FA and Fabio fault lines were there from start

There was a kind of inevitability in Fabio Capello's England reign ending in tears off the pitch.

When as a player he scored for Italy against Bobby Moore's England at Wembley, who'd have thought it'd be the Italian and not our World Cup winning captain that would coach the team one day?
Ciao e Grazie. Lessons learned?

One can well imagine the John Le Mesurier-style FA mandarins goading the firebrand Fabio on points of principle to surprise us all with his resignation.

I met Fabio by invitation at Wembley about a year ago. I knew of his "my way or the highway" approach to management - but face-to-face, I was struck by his simplicity and with reference to the England job, his foreignness.

Here was a Latin taking on the FA, an Anglo-Saxon church of football - and expecting co-operation throughout.

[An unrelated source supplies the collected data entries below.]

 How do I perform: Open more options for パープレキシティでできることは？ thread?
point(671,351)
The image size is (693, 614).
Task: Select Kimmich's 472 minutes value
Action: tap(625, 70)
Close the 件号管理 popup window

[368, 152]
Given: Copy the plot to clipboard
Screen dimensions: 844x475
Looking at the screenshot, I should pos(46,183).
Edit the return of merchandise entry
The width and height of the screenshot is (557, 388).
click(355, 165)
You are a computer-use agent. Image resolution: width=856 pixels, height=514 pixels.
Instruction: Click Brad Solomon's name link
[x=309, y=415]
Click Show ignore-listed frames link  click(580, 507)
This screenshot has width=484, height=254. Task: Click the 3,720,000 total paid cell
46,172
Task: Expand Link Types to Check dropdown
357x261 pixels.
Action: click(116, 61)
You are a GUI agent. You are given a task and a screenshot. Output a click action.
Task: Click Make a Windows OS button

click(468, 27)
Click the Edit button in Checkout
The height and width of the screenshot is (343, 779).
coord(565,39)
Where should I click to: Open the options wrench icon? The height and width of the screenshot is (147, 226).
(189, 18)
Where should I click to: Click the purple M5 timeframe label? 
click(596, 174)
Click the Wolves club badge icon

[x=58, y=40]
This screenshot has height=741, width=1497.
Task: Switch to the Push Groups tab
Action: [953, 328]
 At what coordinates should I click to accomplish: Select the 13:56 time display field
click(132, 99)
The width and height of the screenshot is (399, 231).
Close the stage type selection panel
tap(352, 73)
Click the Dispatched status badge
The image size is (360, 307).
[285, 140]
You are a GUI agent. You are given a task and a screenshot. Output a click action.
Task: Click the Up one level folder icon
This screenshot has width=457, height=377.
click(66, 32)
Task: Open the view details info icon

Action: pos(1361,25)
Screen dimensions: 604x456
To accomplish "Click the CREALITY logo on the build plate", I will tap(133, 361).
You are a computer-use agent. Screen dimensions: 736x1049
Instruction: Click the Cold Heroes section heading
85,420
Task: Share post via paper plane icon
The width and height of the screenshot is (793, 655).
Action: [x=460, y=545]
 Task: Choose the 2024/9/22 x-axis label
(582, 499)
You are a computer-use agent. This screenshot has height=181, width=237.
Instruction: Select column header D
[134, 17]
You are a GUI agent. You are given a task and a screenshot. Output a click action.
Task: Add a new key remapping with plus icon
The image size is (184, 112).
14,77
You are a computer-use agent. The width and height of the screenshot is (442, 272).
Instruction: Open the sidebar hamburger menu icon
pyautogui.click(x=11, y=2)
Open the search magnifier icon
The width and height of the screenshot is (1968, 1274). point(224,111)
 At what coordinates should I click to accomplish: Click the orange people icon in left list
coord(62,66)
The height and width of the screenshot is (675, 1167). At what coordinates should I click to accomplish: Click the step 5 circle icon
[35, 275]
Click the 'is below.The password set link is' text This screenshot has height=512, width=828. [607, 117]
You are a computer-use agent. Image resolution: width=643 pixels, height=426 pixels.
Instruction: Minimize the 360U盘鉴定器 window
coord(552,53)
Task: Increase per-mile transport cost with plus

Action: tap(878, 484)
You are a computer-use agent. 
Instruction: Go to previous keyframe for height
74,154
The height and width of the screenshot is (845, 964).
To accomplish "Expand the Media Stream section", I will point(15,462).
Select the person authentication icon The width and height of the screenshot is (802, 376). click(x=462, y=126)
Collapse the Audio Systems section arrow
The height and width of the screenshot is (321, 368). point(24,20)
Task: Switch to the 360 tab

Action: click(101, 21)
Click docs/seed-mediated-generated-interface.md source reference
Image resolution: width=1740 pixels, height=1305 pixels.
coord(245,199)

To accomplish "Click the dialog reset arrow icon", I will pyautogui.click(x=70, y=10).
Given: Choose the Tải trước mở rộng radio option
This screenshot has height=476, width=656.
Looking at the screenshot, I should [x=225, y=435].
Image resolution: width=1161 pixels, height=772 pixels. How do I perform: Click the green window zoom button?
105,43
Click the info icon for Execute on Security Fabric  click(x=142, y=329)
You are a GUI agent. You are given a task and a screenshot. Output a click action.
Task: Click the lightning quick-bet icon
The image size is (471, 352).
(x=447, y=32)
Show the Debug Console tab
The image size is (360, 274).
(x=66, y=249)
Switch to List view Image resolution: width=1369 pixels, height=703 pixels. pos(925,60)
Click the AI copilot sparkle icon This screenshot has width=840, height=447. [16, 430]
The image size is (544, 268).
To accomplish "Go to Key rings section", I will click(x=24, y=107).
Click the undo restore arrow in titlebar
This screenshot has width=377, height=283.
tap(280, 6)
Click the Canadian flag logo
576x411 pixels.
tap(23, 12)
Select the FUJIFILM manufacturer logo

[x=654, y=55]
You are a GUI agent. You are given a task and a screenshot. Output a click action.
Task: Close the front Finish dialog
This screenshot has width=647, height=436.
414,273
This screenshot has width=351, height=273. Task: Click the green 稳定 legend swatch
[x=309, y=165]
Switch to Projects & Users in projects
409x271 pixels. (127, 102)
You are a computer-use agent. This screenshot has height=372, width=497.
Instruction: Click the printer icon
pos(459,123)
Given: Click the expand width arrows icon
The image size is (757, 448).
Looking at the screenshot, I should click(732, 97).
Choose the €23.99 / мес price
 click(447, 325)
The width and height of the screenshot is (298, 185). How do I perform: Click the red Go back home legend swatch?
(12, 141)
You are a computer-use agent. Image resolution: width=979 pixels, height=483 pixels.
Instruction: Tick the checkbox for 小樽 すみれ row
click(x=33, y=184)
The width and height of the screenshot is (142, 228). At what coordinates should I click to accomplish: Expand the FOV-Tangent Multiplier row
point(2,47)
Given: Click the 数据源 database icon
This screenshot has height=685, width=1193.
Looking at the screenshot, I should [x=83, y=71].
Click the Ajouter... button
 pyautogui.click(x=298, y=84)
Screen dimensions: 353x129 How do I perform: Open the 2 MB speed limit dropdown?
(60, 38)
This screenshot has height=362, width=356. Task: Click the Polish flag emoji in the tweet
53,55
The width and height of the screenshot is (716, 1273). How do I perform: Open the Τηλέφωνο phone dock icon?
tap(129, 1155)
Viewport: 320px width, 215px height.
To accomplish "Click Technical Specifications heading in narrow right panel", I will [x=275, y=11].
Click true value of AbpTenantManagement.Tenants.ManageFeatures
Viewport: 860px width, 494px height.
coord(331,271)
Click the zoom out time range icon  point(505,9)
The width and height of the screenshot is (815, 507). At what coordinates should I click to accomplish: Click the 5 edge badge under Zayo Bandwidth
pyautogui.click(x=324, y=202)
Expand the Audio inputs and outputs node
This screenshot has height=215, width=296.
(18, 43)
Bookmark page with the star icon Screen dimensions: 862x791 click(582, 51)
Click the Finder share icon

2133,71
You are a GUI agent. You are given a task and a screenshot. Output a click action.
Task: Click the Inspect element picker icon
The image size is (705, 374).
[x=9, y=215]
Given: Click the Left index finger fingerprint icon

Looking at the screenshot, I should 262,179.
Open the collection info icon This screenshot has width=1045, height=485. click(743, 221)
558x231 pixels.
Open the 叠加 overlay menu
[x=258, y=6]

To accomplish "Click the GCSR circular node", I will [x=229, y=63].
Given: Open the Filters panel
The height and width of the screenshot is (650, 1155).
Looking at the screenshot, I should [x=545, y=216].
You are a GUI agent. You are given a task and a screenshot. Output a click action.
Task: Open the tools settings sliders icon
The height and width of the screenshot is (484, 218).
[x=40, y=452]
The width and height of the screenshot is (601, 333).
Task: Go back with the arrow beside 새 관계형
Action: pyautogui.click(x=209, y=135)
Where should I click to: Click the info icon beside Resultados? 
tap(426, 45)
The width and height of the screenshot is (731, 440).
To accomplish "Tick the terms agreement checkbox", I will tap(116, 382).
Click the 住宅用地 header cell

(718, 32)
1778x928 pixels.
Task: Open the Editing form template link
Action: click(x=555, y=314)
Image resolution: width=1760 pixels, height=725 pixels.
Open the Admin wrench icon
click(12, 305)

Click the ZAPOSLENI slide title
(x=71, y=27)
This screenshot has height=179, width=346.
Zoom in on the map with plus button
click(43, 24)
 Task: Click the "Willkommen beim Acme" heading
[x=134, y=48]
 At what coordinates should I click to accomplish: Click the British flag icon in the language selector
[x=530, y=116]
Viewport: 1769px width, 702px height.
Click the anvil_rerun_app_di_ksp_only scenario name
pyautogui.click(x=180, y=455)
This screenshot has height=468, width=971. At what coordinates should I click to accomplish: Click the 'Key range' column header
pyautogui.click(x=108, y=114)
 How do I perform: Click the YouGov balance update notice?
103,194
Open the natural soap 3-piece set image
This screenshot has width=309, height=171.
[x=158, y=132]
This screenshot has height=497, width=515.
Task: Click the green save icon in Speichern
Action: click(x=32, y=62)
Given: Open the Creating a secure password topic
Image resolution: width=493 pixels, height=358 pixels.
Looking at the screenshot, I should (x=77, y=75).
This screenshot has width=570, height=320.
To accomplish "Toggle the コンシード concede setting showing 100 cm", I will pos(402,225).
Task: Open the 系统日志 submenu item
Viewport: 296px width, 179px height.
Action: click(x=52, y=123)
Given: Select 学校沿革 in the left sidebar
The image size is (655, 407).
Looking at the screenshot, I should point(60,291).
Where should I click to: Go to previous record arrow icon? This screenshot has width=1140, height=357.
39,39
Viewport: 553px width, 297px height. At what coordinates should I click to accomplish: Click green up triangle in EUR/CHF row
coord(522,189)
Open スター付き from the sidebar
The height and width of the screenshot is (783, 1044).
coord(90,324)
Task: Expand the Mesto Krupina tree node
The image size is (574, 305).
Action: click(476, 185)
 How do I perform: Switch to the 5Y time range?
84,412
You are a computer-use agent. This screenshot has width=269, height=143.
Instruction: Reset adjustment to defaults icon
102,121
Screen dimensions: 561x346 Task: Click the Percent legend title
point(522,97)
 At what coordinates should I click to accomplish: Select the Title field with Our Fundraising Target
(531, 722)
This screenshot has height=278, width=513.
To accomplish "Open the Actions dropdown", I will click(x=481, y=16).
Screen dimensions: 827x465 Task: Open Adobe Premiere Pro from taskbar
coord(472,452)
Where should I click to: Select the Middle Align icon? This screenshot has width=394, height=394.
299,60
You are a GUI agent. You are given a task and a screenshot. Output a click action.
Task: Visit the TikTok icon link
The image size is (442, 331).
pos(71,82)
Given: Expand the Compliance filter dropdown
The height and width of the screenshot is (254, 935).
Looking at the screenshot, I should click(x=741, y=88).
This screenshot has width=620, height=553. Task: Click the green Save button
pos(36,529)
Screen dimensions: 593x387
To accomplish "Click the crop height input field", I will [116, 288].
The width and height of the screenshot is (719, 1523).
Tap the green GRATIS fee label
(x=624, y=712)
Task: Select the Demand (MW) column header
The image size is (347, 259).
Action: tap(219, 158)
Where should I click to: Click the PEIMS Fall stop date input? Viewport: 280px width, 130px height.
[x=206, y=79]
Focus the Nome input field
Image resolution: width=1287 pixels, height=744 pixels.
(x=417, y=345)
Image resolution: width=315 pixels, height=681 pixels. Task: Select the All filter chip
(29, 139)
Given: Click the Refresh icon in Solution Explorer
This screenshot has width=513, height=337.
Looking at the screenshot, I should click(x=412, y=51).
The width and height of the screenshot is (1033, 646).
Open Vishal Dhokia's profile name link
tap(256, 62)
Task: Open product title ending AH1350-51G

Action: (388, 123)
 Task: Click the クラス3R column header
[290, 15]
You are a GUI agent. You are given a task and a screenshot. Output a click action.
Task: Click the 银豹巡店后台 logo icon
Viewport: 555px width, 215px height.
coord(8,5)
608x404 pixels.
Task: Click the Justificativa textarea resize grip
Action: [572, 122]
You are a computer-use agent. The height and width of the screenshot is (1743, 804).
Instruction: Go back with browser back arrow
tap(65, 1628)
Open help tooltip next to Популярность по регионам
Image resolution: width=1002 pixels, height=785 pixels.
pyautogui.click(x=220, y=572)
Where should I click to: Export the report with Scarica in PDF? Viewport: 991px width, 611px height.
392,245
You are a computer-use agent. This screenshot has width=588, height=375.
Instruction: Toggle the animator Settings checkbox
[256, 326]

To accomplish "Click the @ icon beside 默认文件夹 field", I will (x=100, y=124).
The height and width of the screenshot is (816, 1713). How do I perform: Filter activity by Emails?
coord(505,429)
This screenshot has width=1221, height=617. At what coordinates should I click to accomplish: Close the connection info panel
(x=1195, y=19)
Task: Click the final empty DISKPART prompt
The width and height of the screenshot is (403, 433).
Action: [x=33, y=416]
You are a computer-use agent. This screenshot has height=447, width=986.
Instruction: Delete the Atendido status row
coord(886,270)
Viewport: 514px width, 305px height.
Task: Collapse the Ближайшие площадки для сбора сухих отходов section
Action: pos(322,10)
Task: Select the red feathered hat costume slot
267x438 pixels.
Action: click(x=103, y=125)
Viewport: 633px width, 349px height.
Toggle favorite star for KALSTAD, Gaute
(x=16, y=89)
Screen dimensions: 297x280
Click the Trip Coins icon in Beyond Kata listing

Fabio talked simply on his humble beginnings in a small northern Italian village and his strong-minded journey through football in beating a career-threatening injury as a youngster.
When the FA appointed Capello in the wake of the Steve McClaren debacle, he was hired for his incredible trophy haul in Italy and Spain. But nothing was taken into account with reference to how, where and when he won it.

Because Capello managed mostly Latins in a southern European environment. The instinctive group mentality of that culture played well with his "do what I say" instructions. Furthermore, those players were on wages a fraction of the level of our boys.

(Adrian Bevington of Club Wembley can talk all he wants of recreating the Spain structure, but the FA will never ape the group strengths of community which Spain has - and we don't have in the same way.)

Cry God for Harry, England and St. George!
So Fabio's proud and confident inflexiblity was always going to be gobbled up by our individualistic club-focused millionaires.

His stinging quotes to Italpress after leaving the job show he was always a square peg in a round hole:
"They really insulted me and damaged my authority. What really hit me and forced me to take this decision was the fact the much-vaunted Anglo-Saxon sense of justice, as they are the first to claim that everyone is innocent until proven guilty.

In Terry's case, they gravely offended me and damaged my authority at the head of the England side, effectively creating a problem for the squad. I have never tolerated certain crossing of lines, so it was easy for me to spot it and take my decision to leave."
 
We're best without him, I know. Let the coronation of Harry Redknapp be arranged and with his arrival, let the basics about football come to the fore.
 
There's too much apparatus and apparatchiks at the FA spoiling our broth, and it's gone on too long. Disband Club England, appoint 'Arry and this time, do it without Sir Clive Woodward!
 
Remember Greece at Euro 2004. Simples.